Patients with stable disease or partial/complete remissions will continue therapy.
The endpoints are response rate-RR, disease control rate-DCR, PFS-progression-free survival,
CTCAEv5.0 toxicities, plasma lipid levels, collection of sebaceous secretion via Sebutape,
and 11C-acetate PET tumor imaging.
In the first stage, 13 patients will be enrolled. If fewer than 2 patients achieve response,
the study will be stopped. If 2 or more patients have a radiographic response, an additional
21 patients will be enrolled , for a total accrual of 34 patients.
Inclusion:
1. Histologically or cytologically confirmed metastatic or advanced-stage NSCLC and
molecular identification of KRAS mutation. KRAS mutant NSCLC must be refractory,
relapsed, and/or intolerant of combination platinum-doublet chemotherapy and
subsequent immune checkpoint inhibitor therapy
· Molecular characterization (tissue- or blood-based [ie, cell-free/circulating tumor
DNA]) must have been performed and must have demonstrated a KRAS mutation (exon 12,
13, or 61 mutation detected by sequencing) by a CLIA-certified assay (source
documentation required).
2. Subjects' EGFR mutation and ALK gene rearrangement status must be known prior to study
entry. Subjects with EGFR mutation or ALK gene rearrangement must have progressed
after appropriate FDA-approved targeted therapy options prior to eligibility.
3. Patient has evidence of disease progression on most recent line of therapy.
4. Patient has measurable disease by RECIST v1.1 (Eisenhauer, 2009).
5. Age ≥ 18 years.
6. ECOG performance status of 0 or 1.
7. Predicted life expectancy of >3 months.
8. Adequate organ and marrow function as defined below:
- absolute neutrophil count ≥ 1,500/mcL
- platelets ≥ 75,000/mcL
- total bilirubin <2X institutional upper limit of normal
- AST and ALT ≤5X institutional upper limit of normal
- serum creatinine <1.5X institutional upper limit of normal
- LVEF >50%
- QTcF <470msec
9. Women of child-bearing potential and men must agree to use adequate contraception
(hormonal or barrier method of birth control; abstinence) prior to study entry, for
the duration of study participation, and for 90 days following completion of therapy.
Should a woman become pregnant or suspect she is pregnant while participating in this
study, she should inform her treating physician immediately.
- A female of child-bearing potential is any woman (regardless of sexual
orientation, having undergone a tubal ligation, or remaining celibate by choice)
who meets the following criteria:
- Has not undergone a hysterectomy or bilateral oophorectomy; or
- Has not been naturally postmenopausal for at least 12 consecutive months
(i.e., has had menses at any time in the preceding 12 consecutive months).
10. No significant ischemic heart disease or myocardial infarction within 6 months of
first dose of TVB-2640 and with current adequate cardiac function as in 3.1.8.
11. Ability to understand and the willingness to sign a written informed consent.
Exclusion:
1. Patient is unable to swallow oral medications or has impairment of GI function or GI
disease that may significantly alter drug absorption such as active inflammatory bowel
disease, uncontrolled nausea, vomiting, diarrhea, or malabsorption syndrome.

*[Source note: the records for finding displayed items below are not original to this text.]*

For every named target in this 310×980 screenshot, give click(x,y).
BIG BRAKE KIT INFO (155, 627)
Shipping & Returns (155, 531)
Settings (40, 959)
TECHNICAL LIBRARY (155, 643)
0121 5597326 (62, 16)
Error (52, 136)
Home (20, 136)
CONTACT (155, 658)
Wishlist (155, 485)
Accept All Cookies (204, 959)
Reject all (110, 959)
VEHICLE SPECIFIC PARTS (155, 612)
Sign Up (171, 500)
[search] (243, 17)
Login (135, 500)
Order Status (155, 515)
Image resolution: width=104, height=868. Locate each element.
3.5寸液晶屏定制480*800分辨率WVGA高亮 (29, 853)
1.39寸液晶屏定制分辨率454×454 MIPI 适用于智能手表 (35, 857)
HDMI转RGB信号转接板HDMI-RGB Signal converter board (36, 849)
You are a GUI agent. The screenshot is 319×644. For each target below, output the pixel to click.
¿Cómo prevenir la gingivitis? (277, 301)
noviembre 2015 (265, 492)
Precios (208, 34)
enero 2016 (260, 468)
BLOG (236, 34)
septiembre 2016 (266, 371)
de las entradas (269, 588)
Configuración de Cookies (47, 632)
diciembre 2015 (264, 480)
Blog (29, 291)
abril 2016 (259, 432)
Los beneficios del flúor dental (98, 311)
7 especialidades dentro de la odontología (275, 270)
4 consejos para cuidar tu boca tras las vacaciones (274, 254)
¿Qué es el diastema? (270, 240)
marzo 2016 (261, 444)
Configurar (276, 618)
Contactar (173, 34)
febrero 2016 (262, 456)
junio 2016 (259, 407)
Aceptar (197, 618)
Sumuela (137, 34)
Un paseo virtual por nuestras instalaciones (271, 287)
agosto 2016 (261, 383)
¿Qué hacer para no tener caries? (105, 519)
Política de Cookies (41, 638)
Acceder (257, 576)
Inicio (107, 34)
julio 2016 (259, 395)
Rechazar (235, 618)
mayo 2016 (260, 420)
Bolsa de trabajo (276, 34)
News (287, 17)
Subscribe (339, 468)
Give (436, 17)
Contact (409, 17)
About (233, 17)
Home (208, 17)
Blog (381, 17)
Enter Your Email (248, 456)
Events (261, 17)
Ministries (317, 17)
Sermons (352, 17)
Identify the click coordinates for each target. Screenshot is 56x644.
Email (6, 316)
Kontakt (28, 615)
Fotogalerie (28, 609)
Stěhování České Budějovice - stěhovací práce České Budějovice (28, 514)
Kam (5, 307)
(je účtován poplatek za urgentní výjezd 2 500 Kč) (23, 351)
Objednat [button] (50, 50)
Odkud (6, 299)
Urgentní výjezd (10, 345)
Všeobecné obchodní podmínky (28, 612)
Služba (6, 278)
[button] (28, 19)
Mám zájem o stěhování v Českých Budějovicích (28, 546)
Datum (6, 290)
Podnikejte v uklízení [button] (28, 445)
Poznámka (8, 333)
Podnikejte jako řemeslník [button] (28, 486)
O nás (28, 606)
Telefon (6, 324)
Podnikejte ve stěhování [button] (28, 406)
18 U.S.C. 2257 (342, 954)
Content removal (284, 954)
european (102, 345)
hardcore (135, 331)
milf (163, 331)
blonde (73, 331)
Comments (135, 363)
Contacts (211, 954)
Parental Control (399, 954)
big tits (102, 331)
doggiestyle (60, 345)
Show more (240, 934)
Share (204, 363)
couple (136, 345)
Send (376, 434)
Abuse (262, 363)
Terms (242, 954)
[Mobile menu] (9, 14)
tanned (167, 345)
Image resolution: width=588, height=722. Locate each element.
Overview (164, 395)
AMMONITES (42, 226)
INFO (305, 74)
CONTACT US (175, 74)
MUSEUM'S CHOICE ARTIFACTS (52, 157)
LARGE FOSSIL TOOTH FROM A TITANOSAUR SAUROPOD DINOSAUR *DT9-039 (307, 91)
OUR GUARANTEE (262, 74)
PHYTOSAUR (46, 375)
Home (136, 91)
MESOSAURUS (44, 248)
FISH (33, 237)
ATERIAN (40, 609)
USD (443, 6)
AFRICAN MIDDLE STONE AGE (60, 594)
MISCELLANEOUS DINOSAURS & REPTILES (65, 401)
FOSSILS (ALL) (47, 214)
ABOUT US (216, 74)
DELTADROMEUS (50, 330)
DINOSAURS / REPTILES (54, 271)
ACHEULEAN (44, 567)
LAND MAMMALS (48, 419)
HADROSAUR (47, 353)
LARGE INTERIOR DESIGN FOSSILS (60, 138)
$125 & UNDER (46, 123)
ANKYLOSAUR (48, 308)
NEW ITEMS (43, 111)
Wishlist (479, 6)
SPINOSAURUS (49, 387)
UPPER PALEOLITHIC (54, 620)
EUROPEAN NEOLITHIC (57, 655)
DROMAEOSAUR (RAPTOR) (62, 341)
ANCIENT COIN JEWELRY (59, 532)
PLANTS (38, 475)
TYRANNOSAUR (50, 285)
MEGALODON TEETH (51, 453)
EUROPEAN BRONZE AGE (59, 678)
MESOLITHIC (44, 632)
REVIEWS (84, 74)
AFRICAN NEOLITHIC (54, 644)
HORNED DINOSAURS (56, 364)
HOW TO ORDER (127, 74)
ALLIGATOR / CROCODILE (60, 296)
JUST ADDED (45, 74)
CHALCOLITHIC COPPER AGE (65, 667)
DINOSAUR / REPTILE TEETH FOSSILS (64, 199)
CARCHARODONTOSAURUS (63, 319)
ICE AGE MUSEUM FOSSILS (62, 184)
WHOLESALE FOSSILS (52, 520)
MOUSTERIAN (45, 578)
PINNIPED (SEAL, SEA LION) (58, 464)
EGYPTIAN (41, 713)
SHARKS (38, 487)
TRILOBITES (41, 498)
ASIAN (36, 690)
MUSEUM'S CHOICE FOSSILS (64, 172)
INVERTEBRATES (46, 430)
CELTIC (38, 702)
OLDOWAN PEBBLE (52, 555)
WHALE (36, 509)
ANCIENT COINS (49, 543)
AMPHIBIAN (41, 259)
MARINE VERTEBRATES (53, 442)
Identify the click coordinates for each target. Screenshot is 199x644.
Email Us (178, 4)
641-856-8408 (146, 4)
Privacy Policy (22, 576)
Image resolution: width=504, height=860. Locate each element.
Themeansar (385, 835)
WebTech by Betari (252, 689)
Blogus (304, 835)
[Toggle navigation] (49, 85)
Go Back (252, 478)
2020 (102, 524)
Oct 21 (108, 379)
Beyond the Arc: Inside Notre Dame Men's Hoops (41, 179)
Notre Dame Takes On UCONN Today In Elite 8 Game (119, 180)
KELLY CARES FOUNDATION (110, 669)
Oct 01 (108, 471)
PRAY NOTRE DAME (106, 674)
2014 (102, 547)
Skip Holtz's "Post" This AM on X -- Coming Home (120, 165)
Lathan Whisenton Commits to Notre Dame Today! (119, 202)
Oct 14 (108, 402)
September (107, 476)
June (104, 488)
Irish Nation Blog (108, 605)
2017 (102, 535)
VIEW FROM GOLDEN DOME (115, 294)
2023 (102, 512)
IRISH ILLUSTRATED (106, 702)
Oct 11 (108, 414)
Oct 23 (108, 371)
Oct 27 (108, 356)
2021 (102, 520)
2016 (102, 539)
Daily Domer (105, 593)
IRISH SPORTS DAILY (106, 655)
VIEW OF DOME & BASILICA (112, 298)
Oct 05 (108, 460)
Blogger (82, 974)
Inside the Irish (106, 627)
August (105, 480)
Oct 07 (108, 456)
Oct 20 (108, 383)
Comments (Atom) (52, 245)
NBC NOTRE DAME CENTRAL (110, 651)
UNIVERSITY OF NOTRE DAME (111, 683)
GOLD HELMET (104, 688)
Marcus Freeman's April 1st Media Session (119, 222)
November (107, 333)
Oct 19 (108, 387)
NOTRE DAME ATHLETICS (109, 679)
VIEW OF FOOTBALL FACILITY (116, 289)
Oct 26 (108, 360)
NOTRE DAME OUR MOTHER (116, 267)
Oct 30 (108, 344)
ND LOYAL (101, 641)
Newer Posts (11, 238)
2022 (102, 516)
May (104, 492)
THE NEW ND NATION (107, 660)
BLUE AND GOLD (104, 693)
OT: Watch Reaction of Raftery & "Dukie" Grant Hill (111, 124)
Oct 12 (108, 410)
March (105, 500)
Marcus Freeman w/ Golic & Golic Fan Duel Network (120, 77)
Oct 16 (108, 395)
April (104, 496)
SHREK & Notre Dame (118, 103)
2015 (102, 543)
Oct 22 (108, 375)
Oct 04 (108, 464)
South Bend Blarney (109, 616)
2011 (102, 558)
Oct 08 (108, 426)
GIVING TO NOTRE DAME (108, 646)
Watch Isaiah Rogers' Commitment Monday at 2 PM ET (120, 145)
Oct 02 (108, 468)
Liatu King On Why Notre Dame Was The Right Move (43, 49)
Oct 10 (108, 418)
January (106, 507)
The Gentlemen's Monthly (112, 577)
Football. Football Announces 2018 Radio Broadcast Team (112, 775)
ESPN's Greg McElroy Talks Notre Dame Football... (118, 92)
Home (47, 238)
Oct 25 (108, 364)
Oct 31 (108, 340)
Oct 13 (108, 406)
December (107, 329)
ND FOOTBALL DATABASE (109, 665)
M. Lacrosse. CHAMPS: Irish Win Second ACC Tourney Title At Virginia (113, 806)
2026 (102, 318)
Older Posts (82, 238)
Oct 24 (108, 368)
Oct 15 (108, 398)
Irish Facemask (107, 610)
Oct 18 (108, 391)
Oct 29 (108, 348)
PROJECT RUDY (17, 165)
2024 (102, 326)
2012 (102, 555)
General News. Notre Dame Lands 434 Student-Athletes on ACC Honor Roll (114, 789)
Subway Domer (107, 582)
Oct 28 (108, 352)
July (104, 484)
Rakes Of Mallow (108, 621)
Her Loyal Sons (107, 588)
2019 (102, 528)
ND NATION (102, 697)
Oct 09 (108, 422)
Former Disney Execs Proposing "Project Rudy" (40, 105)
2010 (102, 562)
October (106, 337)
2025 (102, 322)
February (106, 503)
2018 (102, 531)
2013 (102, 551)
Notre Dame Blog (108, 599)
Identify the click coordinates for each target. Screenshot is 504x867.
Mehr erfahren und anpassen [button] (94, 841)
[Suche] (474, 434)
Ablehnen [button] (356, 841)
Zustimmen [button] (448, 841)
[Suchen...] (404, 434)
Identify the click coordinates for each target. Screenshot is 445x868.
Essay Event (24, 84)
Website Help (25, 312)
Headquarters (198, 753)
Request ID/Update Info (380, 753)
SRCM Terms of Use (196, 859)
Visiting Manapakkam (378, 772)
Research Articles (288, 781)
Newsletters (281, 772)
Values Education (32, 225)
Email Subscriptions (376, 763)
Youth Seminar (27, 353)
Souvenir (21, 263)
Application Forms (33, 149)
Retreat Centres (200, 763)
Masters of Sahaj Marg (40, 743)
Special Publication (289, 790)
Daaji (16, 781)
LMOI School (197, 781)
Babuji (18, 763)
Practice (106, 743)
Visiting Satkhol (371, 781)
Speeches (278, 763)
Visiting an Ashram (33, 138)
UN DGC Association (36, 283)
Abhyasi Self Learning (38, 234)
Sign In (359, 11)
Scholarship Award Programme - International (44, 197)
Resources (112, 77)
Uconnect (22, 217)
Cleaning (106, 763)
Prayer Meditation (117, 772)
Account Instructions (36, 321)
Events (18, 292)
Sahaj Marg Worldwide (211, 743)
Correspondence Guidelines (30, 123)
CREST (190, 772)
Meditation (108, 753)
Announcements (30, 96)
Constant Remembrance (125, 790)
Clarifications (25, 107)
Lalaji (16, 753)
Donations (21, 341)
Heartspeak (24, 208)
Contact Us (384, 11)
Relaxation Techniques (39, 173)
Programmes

2. Patient has a history of risk factors for torsade de pointes such as uncontrolled
heart failure, severe hypokalemia with potassium less than 3mM/L, history of long QT
syndrome or require use during study participation of concomitant medications known to
prolong QT/QTc interval.
3. Patients who require use of strong CYP3A4/5 agonists or inhibitors during study
participation.
4. Patient has uncontrolled or severe intercurrent medical condition including
uncontrolled brain metastases. Patients with stable brain metastases either treated or
untreated, on a stable dose of steroids/anticonvulsants, with no dose increase within
4 weeks before the first dose of TVB-2640, and no anticipated dose change, are
allowed.
5. Patient underwent major surgery within 4 weeks before the first dose of TVB-2640 or
received cancer-directed therapy either chemotherapy, radiotherapy, hormonal therapy,
biologic or immunotherapy, etc. or an investigational drug or device within 2 weeks (6
weeks for mitomycin C and nitrosoureas) or 5 half-lives of that agent, whichever is
shorter before the first dose of TVB-2640. In addition, any drug- related toxicity,
with the exception of alopecia, an endocrinopathy controlled with replacement therapy,
or a clinically stable toxicity not expected to increase from study therapy (eg,
cisplatin-associated ototoxicity) should have recovered to <Grade 1.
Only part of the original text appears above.